"The Great Gatsby" - Liebe, Geld und zerbrochene Träume
n-tv
100 Jahre sind seit dem Erscheinen von "The Great Gatsby" vergangen. Doch die Geschichte von Nick Gatsby, dem Mann mit der zweideutigen Vergangenheit, und seinem Versuch, die Geldschranken zu überwinden, ist kein bisschen alt, zumal in einer neuen Übersetzung.
Im April 1925 liegen die ersten Exemplare in den amerikanischen Buchhandlungen: 20.870 Exemplare hat der New Yorker Verlag Charles Scribner's Sons vom neuen Roman von F. Scott Fitzgerald drucken lassen, mehr als zwei Jahre hatte der Autor an "The Great Gatsby" gearbeitet.
Am Tag der Veröffentlichung schreibt Fitzgerald an seinen Verleger Max Perkins, er sei voller Angst und böser Vorahnungen.

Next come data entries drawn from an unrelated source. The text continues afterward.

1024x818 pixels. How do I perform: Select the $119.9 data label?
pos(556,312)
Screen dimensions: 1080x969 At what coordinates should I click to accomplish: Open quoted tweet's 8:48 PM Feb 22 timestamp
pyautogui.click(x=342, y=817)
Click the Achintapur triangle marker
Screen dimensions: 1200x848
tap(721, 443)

Er fürchtet, der Roman könnte ein Flop werden und hat damit nicht ganz unrecht, zumindest zunächst. Der Autor glaubt, dem Roman fehlt die Frauenfigur, die Leserinnen zum Kauf animieren könnte. Auch die lediglich knapp 200 Seiten könnten den Roman als nicht "ernsthaft" genug erscheinen lassen. Nicht zuletzt ist er mit dem Titel unzufrieden, will den Roman zwischenzeitlich "Goldhütiger Gatsby", "Trimalchio" oder "Unter dem Rot, Weiß und Blau" nennen. Schließlich beendet der Andruck sämtliche Überlegungen. Es bleibt bei "The Great Gatsby".